That night, Maya turned off the hallway light and listened to the steady, rhythmic sound of her grandmother’s oxygen machine. For two years, that sound had filled their lonely nights, and Maya had left nursing school in her third year, not because she lacked the talent, but because someone had to be there to look after Catherine. The medicine was incredibly expensive, the rent was always behind, and this job could finally change everything for them.
The next morning, Mrs. Gordon opened the grand mansion door before Maya could even finish ringing the chime. She was thin, polished, and severe, possessing the kind of aura that could judge a person’s entire life in three seconds.
“Maya Snyder,” she read from a crisp sheet of paper, “born in Clearwater, six years in Ironwood, native English speaker, some French. Come inside right now.”
The tour of the house was fast and precise, with every room having its own set of unwritten rules. The kitchen had rules, the guest rooms had rules, the laundry room had rules, but two specific rules were repeated more seriously than all the others. Mr. Penhaligon’s study was absolutely forbidden territory, and nothing on his massive desk was ever to be touched or moved.
“Furthermore, the room at the far end of the second floor stays locked at all times,” the woman warned.
Maya glanced toward the hallway with a flicker of natural curiosity.
“Why is that?” Maya asked, feeling the sudden tension in the air.
Mrs. Gordon stopped walking and turned around, her eyes sharpening like glass.
“Because Mr. Penhaligon ordered it that way,” she stated, and then she lowered her voice to a whisper. “And that door has been closed for exactly three years.”

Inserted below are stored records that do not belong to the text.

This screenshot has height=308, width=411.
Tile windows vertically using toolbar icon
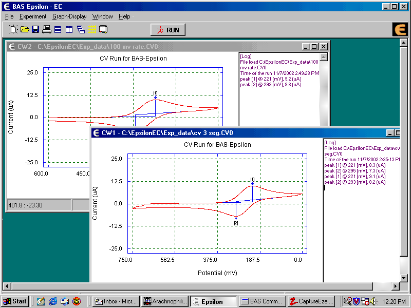(x=69, y=30)
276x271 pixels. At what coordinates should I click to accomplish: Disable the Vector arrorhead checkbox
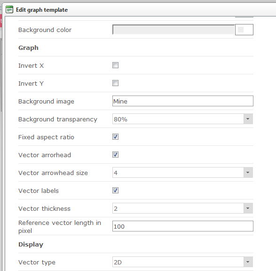115,155
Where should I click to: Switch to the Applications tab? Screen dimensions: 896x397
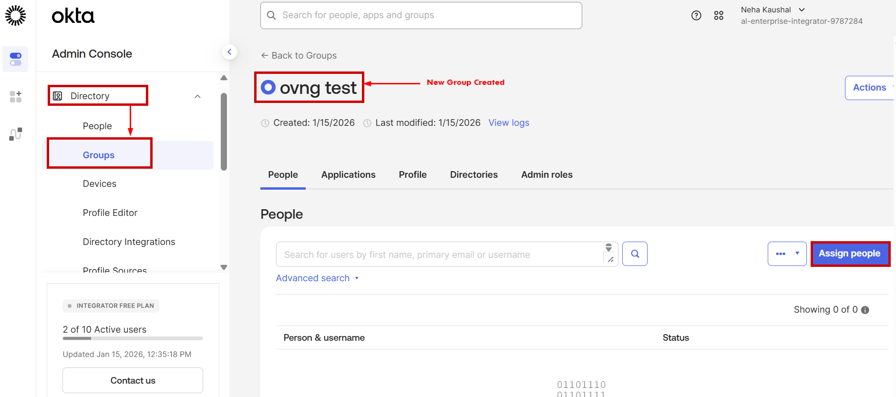pyautogui.click(x=348, y=174)
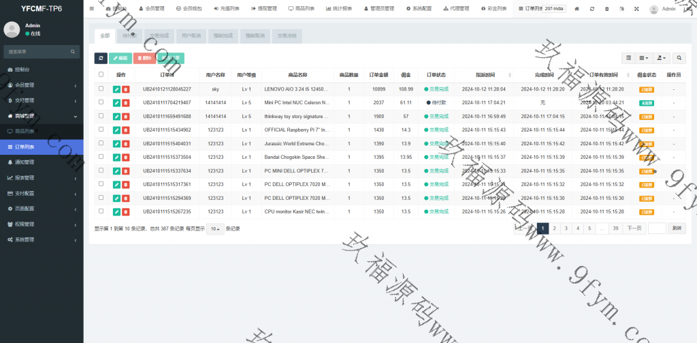Image resolution: width=697 pixels, height=343 pixels.
Task: Toggle the card view icon button
Action: pos(628,59)
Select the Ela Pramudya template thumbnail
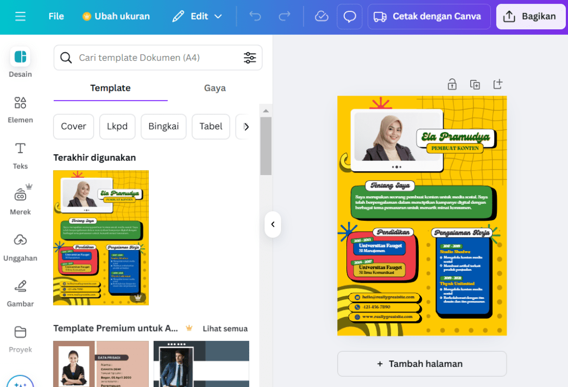This screenshot has width=568, height=387. pos(100,238)
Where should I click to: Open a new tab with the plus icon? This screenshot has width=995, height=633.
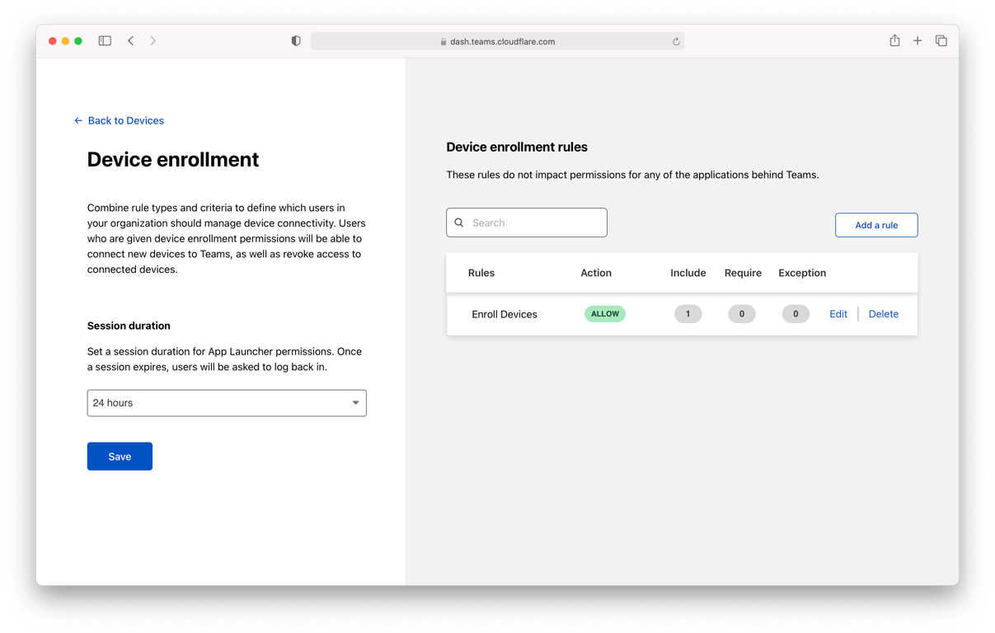point(917,40)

Maya felt a distinct chill run through her spine. She did not know it yet, but behind that locked door was the very reason every maid before her had quit in frustration or fear. When Arthur Penhaligon later pretended to be asleep to test her integrity, he fully expected her to steal, snoop, or run away like the others. Instead, Maya did something no one had done in that house for three years, something so unexpected that it made the most powerful man in the city open his eyes and forget how to breathe.
By noon, Maya understood why the mansion felt less like a home and more like a museum that had been built around an open, festering wound. Everything inside the residence was expensive, silent, and strangely untouched, with floors that shone like dark water and chandeliers that glittered even when they were turned off. White orchids stood in glass vases along the corridors, arranged so perfectly they looked entirely artificial, but there were no family photographs to be seen.
There was no laughter coming from a television, no shoes abandoned near a sofa, and no smell of warm breakfast lingering from the kitchen. Only order existed here, perfect and polished and completely unbearable.
Mrs. Gordon walked ahead of Maya with her hands clasped tightly behind her back.
“You will arrive at six thirty every morning,” she commanded. “You will leave at six unless requested otherwise. You will not speak unless spoken to, and you will not ask personal questions under any circumstances.”
Maya nodded, accepting the cold terms of her employment.
“And if Mr. Penhaligon seems unpleasant, you will not take it personally,” Mrs. Gordon added with a sigh.